The answer can be yes, no, and maybe.
Lengthening or shortening a sailboat is not recommended. There are simply too many variables: center of lateral resistance, sail center of effort, lead and other factors are altered when the length is changed. Designers go to considerable effort to get the relationship of these various factors correct. If they are changed, the results can be questionable.
Most human or motor powered boats can be lengthened or shortened as much as 10%. However, there are exceptions that will be discussed later. Why 10%, can't I go 18%? Possibly, the lines can be lengthened or shortened BUT, we know from experience that up to the 10% factor, the integrity of the design remains basically unchanged. All length factors are altered 10%. This means the location of a centrally located motor, CG (center of gravity, and location of major weights are also shifted by the 10% factor. Beyond the 10% factor the characteristics can be altered; put in another way we get into a gray area. It may be OK but it might not. Then too, the construction may not be adequate when a craft is excessively lengthened. Why take a chance?
Altering length when done properly works well and is simple to accomplish; do it incorrectly and one big mess will probably result. You can't simply add a frame at midpoint or at the stern. A boat has curving lines and each section is (usually) different. Lengthening by this method will cause unfair lines that will be almost impossible to correct and may well alter the hull characteristics. The correct way is to re-space each of the stations or frames from the aft end of the stem to the transom a proportionate amount up to 10%. If frame spacing is equal or varies, multiply by the percentage factor being used. As an example if frames are uniformly spaced 18" apart and the 10% factor is used, each spacing will be increased 1.8" (.10 x 18") or rounded off 1 3/4" (1.75").
Some designs are impractical to lengthen. Stitch and glue boats with full size patterns are a prime example. Simply extending the side and bottom templates for the most part simply won't work and the results can be questionable. Check the web site, many that have tried it had real problems.
Boats that have a sawn harpin are another type that doesn't lend itself to easily lengthening. A harpin is a portion of the boat sheer line as seen in plan view that is sawn to shape rather than bent. If the boat is lengthened in the harpin area the contour of that member changes; the harpin pattern given won't fit properly into the frames. Yes, the harpin shape could be re-drawn, stretching (or shortening) the spacing a proportionate amount. But unless you have some lofting or drafting knowledge, re-drawing the contour may not be easy.
Can the beam be changed? Not practically, this changes all the frame patterns and the curvature (on most) of the side frames. Never attempt to alter the chine beam; this will alter the characteristics to such an extent the result will be unknown.

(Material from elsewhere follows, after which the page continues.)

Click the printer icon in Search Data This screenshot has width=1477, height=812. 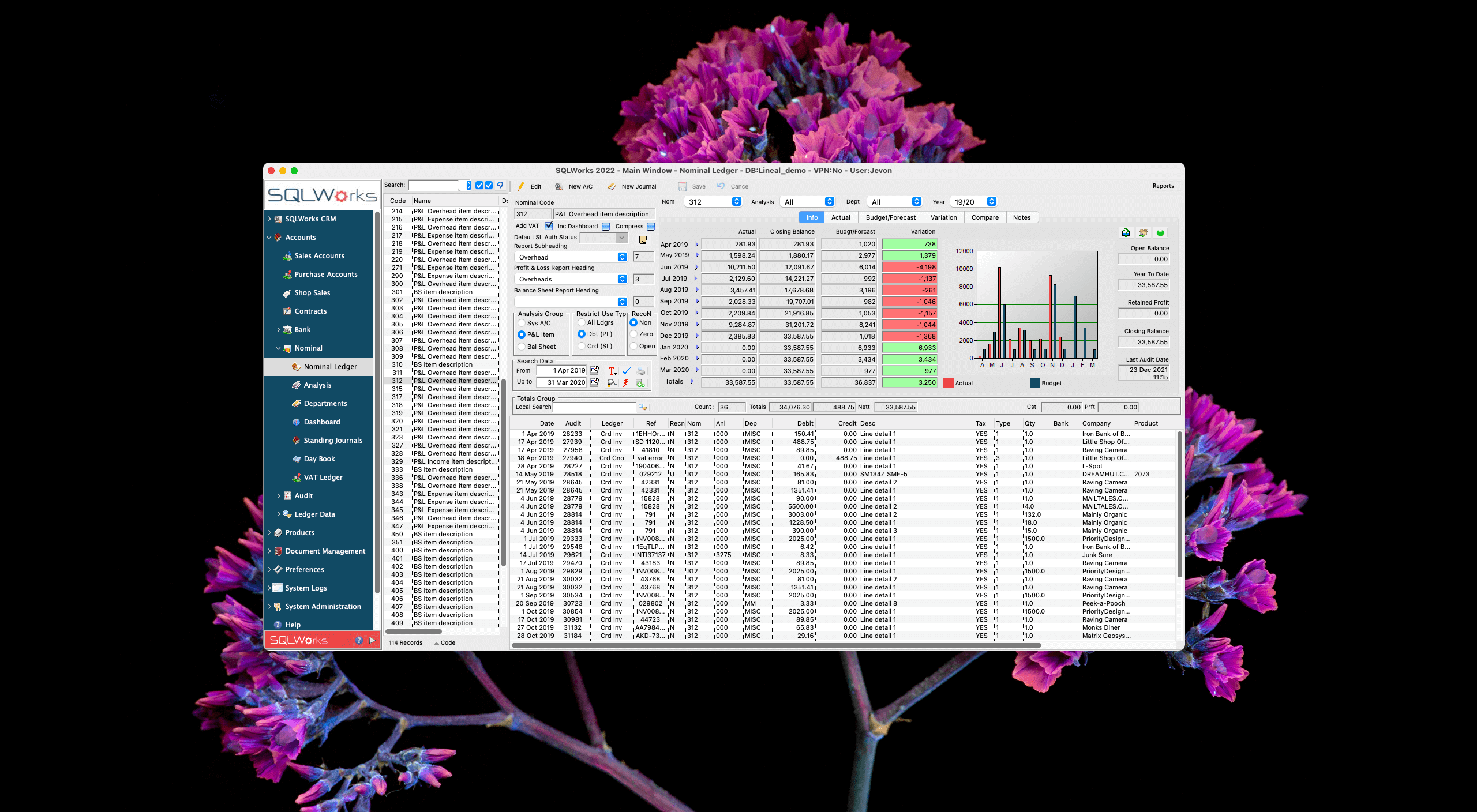point(640,371)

Can the depth be increased? Possibly a small amount by extending the side frame members equally. This will also increase the beam and could exceed the practical or legal towing width. Boats with excessive flare or tumblehome are best not changed as increasing the side frame member curvature could be a problem.
Every design is different so a universal statement as to whether a design length can be altered is impractical. If in doubt ask the designer.